Several diseases of the eye had strong associations with eczema. While ophthalmologic complications have long been recognised in dermatology (e.g., as diagnostic features of atopic dermatitis)^13^, there have been few epidemiological studies and limited awareness in clinical practice^14^. Our findings highlight eye outcomes, including the more serious keratoconus and cataracts, as likely to be key complications of eczema. New drugs to treat eczema (e.g., dupilumab) have been found to increase the risk of ocular adverse reactions (e.g., dry eye, conjunctivitis)^15^, making it important to understand the underlying risk of eye conditions in people with eczema.

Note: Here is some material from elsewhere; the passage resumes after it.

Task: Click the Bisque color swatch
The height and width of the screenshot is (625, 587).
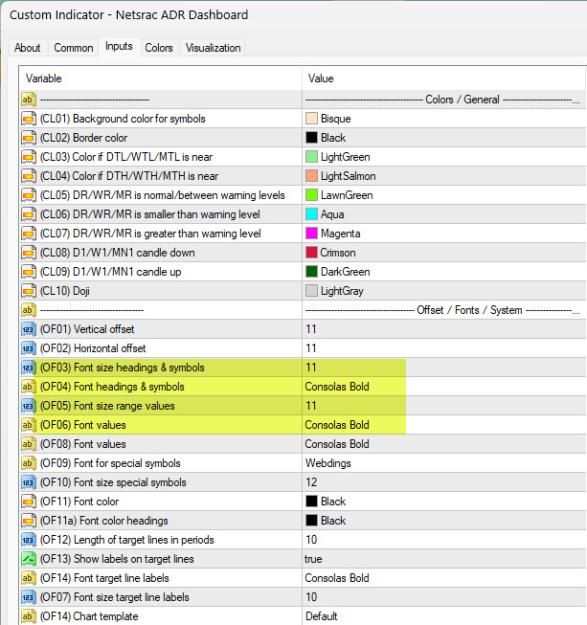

The association with Crohn’s disease is notable in several ways. In all cohorts and analyses, it has the largest relative and absolute risk increase of all outcomes that would not be considered direct complications of eczema and atopy and not likely to be associated due to eczema misdiagnosis. The association is stronger than for ulcerative colitis, which itself was a strong association, matching findings from previous studies^16^. Our findings highlight, for the first time, Crohn’s disease as one of the most strongly associated in the context of all hospital-recorded outcomes. While Crohn’s disease can have cutaneous manifestations, these are not likely to be misdiagnosed as eczema, and a Mendelian randomisation study (which are less prone to reverse causation) found a unidirectional effect from eczema to inflammatory bowel disease^17^. Another possibility may be an association with atopy more generally, e.g., as has been found with asthma^18^.

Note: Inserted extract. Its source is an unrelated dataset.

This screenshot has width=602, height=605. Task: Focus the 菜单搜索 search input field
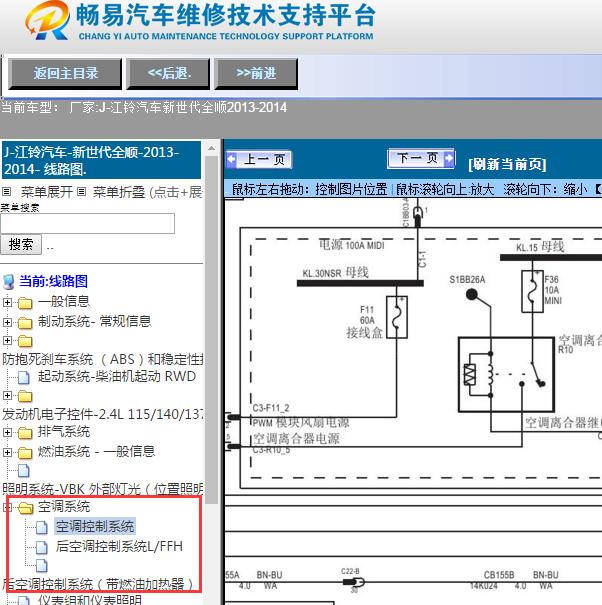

The only association with a digestive system outcome stronger than Crohn’s disease was for intestinal malabsorption. Phecode-mapped results suggest that the risk for non-coeliac food intolerances is larger than for coeliac disease. Again, reverse causation may partially explain this association, with dermatitis herpetiformis (a blistering, itchy rash) being a manifestation of coeliac disease^19^. The next strongest digestive system association were oesophagitis (possibly related to atopy-related eosinophilic oesophagitis, for which awareness was previously low)^20^, irritable bowel syndrome, and gastritis.
Several other strongly associated outcomes are likely to be associated due to reverse causation, with cutaneous manifestations that may appear like eczema preceding diagnosis. These include various other skin conditions, immunodeficiencies^21^, and lymphomas^9^. For Hodgkin’s lymphoma, our findings (including smaller HR in the < 18 cohort with clearer atopic eczema diagnosis), together with findings from previous studies^22^ cannot fully prove or discount reverse causation. The outcome was very rare and therefore unlikely to be of importance for the management of eczema (but possibly relevant in explaining the aetiology of Hodgkin’s disease)^23^.
Further outcomes may be associated as downstream complications of diseases that could be misdiagnosed as eczema, for example, arthritis may be due to psoriasis. For other outcomes with large relative and absolute increases in risk, e.g., for phimosis, explanations may yet still be unclear.
Other outcomes are likely to be direct manifestations or complications of eczema, including genital or nipple eczema, infections of the ear and other locations. Sleep disorders, likely related to nighttime itch, is one of the more common moderately strongly associated outcomes, with previous research and clinical practice agreeing^24^.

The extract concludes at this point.